Information Start Marker
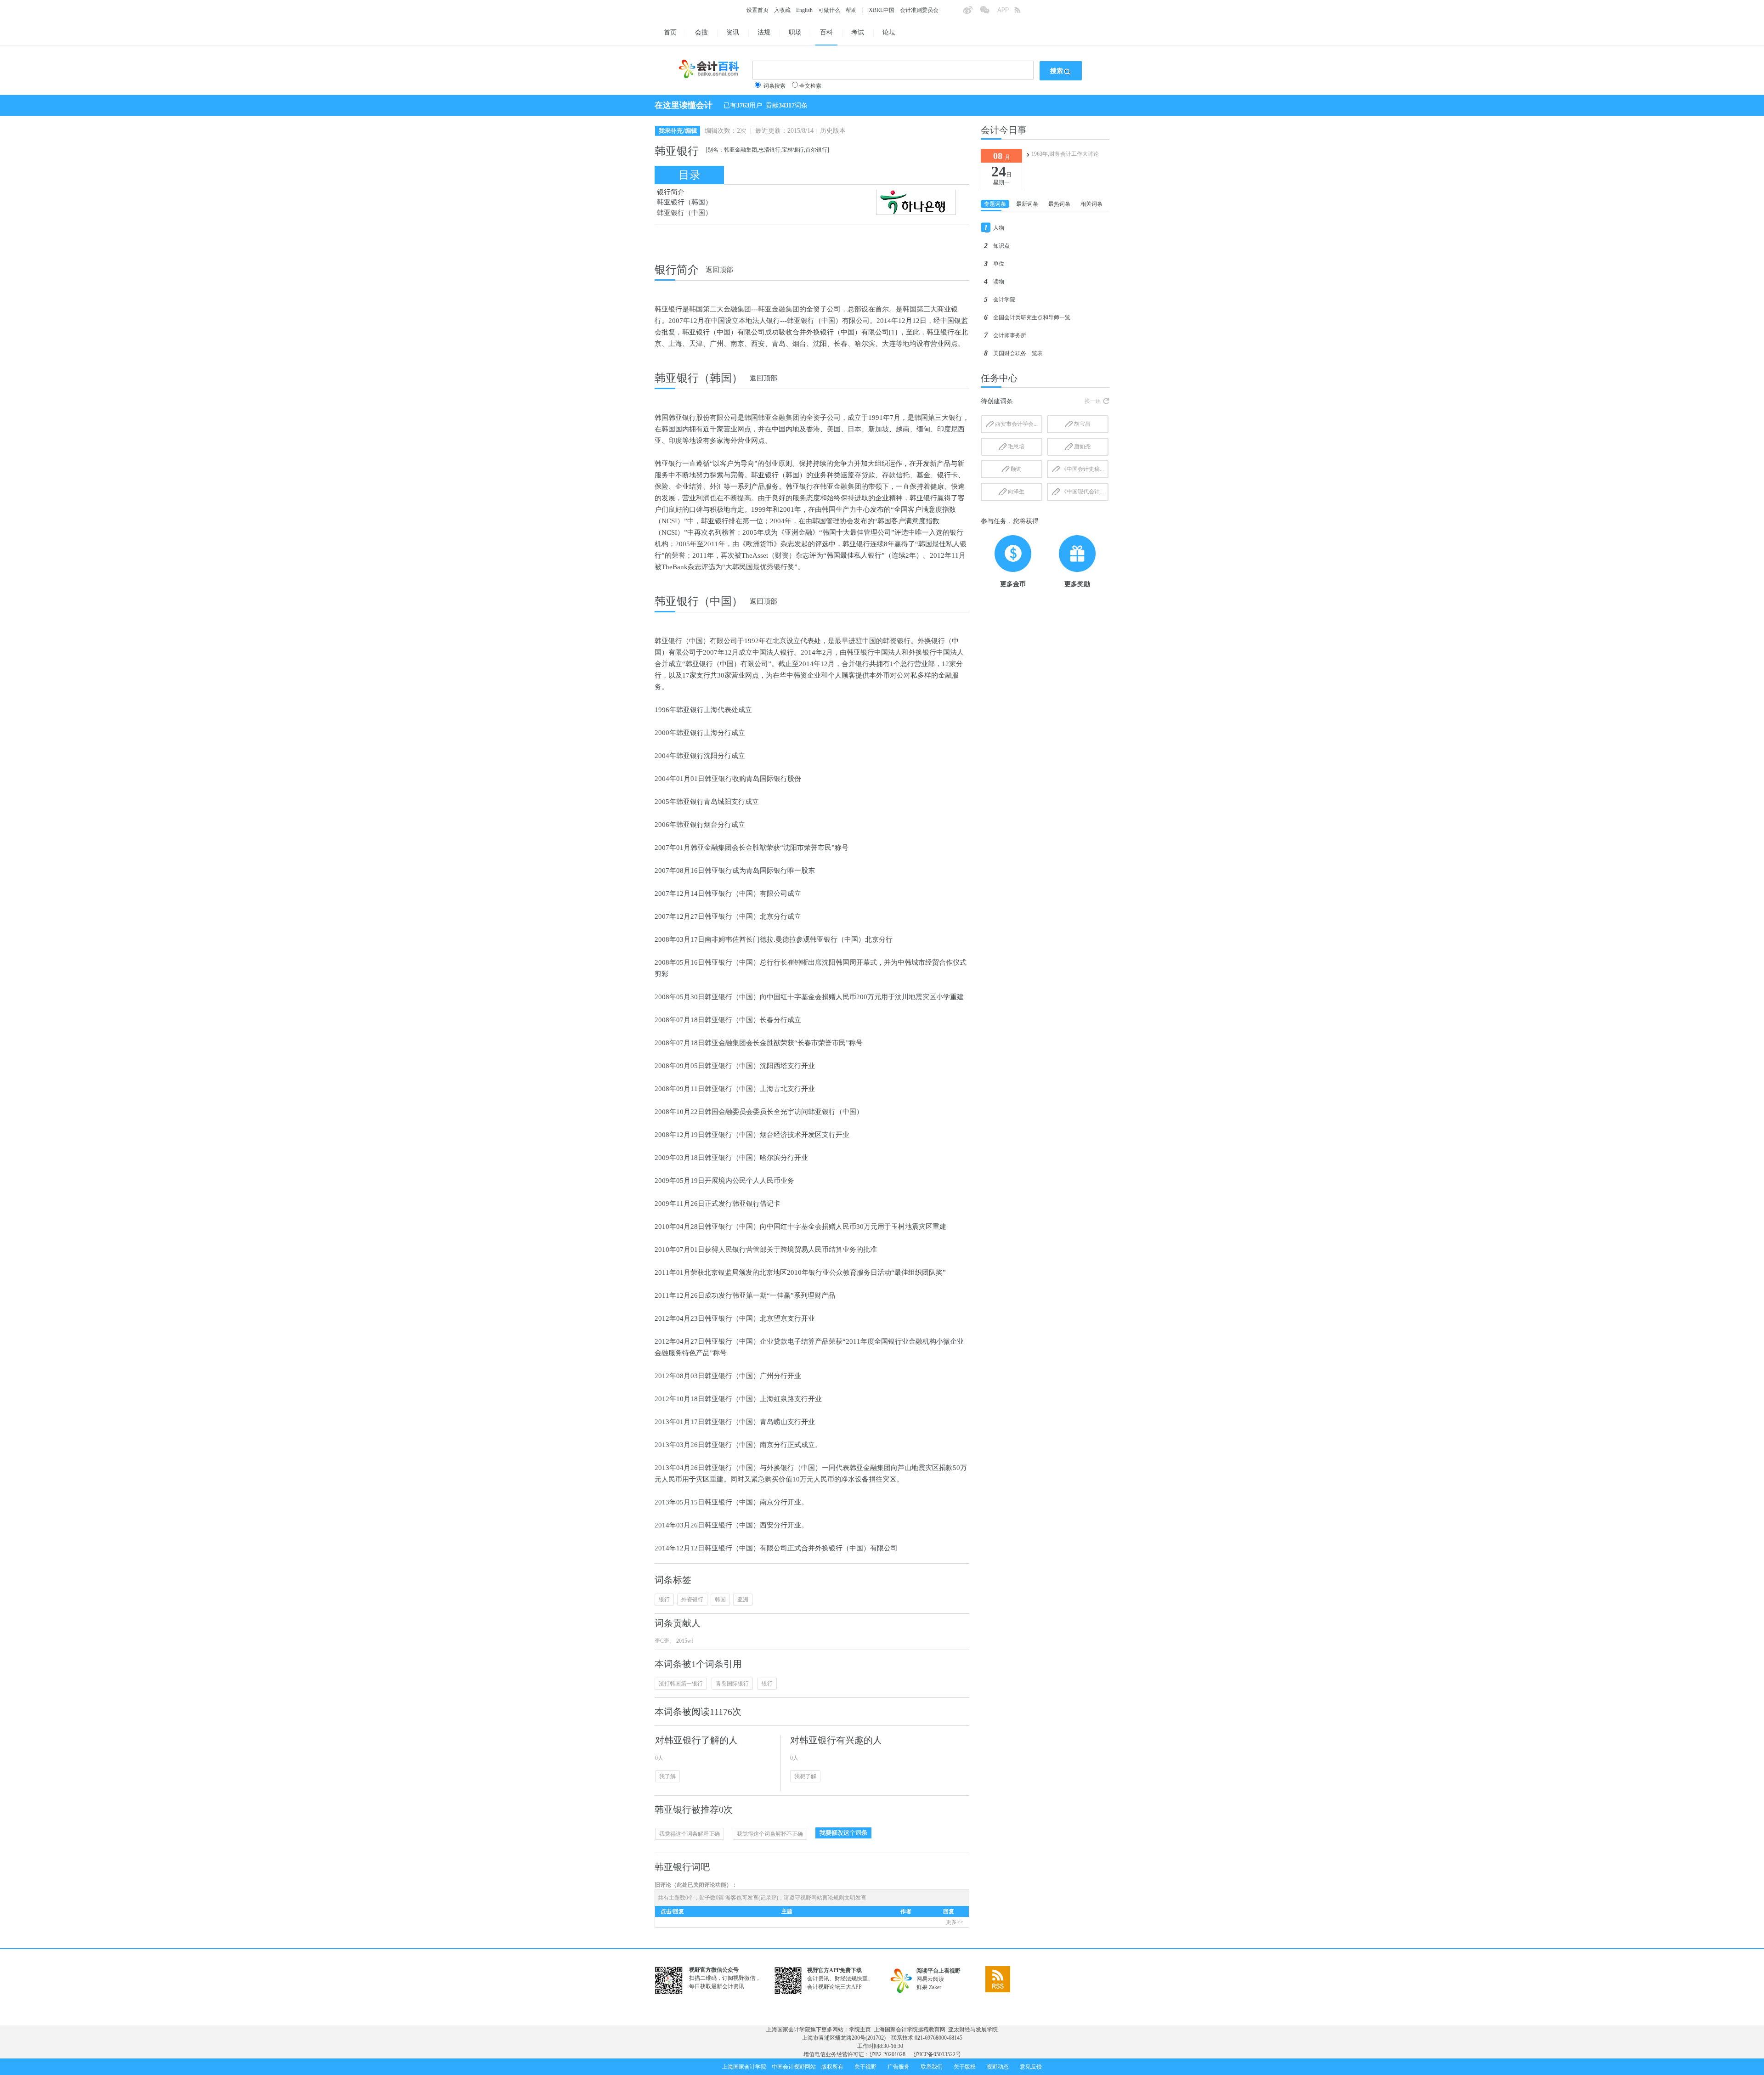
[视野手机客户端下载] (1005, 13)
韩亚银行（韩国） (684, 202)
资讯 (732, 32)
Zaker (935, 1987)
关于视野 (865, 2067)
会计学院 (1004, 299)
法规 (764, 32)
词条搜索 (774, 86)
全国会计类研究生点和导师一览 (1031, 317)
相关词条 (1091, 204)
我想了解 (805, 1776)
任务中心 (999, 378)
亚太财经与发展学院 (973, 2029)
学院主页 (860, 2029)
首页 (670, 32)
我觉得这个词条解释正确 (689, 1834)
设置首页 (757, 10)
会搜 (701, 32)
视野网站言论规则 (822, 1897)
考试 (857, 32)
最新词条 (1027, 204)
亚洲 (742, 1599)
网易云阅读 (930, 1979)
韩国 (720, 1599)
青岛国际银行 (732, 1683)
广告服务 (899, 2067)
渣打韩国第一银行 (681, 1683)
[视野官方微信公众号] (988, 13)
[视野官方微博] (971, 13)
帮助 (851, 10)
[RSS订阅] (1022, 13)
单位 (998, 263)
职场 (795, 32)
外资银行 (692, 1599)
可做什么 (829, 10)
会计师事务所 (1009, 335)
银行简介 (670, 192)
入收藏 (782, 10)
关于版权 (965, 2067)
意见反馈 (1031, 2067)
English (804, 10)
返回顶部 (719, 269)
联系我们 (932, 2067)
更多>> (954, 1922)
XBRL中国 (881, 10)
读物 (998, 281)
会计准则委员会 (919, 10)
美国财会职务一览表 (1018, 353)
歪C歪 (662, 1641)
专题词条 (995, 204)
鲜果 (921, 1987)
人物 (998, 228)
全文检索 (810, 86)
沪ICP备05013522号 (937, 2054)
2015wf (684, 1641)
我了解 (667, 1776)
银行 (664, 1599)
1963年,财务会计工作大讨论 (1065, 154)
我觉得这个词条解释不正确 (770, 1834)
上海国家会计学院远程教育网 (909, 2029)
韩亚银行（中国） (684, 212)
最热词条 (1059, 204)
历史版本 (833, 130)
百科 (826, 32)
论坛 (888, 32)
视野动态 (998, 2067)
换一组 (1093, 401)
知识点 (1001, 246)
Information End Marker
Information Start Marker
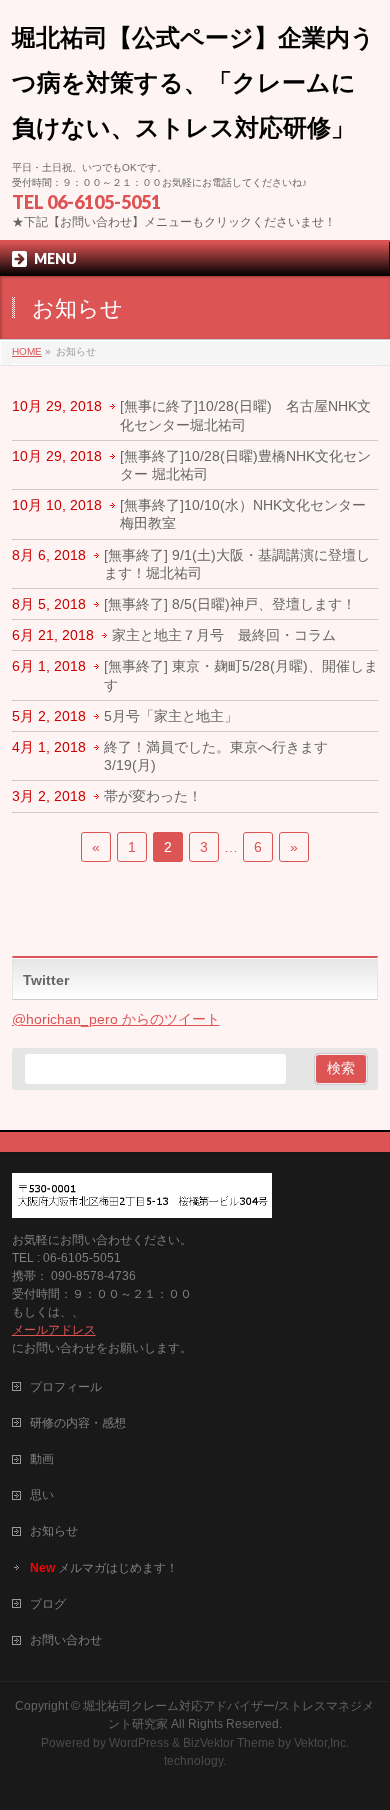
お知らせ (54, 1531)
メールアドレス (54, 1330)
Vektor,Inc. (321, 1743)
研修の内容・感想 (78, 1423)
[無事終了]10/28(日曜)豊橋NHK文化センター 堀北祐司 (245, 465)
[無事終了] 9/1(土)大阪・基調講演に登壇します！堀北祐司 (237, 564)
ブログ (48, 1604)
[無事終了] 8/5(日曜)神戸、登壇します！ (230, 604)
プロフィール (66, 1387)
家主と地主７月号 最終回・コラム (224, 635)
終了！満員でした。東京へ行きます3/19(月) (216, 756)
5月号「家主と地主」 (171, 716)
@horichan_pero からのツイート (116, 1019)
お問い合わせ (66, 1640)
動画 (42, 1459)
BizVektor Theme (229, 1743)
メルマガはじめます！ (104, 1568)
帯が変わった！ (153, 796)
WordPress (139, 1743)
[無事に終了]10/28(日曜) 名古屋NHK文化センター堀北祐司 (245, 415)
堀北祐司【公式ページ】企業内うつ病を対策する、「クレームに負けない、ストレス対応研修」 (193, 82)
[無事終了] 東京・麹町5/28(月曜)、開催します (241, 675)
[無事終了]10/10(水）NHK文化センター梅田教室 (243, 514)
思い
Information End Marker
The task:
All that is wanted is a faithful reproduction of the line above with "考试 (857, 32)", the line with "知识点 (1001, 246)", and every line in between.

Exercise solution:
考试 (857, 32)
最新词条 (1027, 204)
亚洲 (742, 1599)
网易云阅读 (930, 1979)
韩国 (720, 1599)
青岛国际银行 (732, 1683)
广告服务 (899, 2067)
渣打韩国第一银行 (681, 1683)
[视野官方微信公众号] (988, 13)
[视野官方微博] (971, 13)
帮助 (851, 10)
[RSS订阅] (1022, 13)
单位 (998, 263)
职场 (795, 32)
外资银行 (692, 1599)
可做什么 (829, 10)
会计师事务所 (1009, 335)
银行简介 (670, 192)
入收藏 (782, 10)
关于版权 (965, 2067)
意见反馈 (1031, 2067)
English (804, 10)
返回顶部 (719, 269)
联系我们 (932, 2067)
更多>> (954, 1922)
XBRL中国 (881, 10)
读物 (998, 281)
会计准则委员会 (919, 10)
美国财会职务一览表 (1018, 353)
歪C歪 (662, 1641)
专题词条 (995, 204)
鲜果 (921, 1987)
人物 (998, 228)
全文检索 (810, 86)
沪ICP备05013522号 (937, 2054)
2015wf (684, 1641)
我了解 (667, 1776)
银行 (664, 1599)
1963年,财务会计工作大讨论 (1065, 154)
我觉得这个词条解释不正确 (770, 1834)
上海国家会计学院远程教育网 (909, 2029)
韩亚银行（中国） (684, 212)
最热词条 (1059, 204)
历史版本 (833, 130)
百科 (826, 32)
论坛 (888, 32)
视野动态 (998, 2067)
换一组 (1093, 401)
知识点 (1001, 246)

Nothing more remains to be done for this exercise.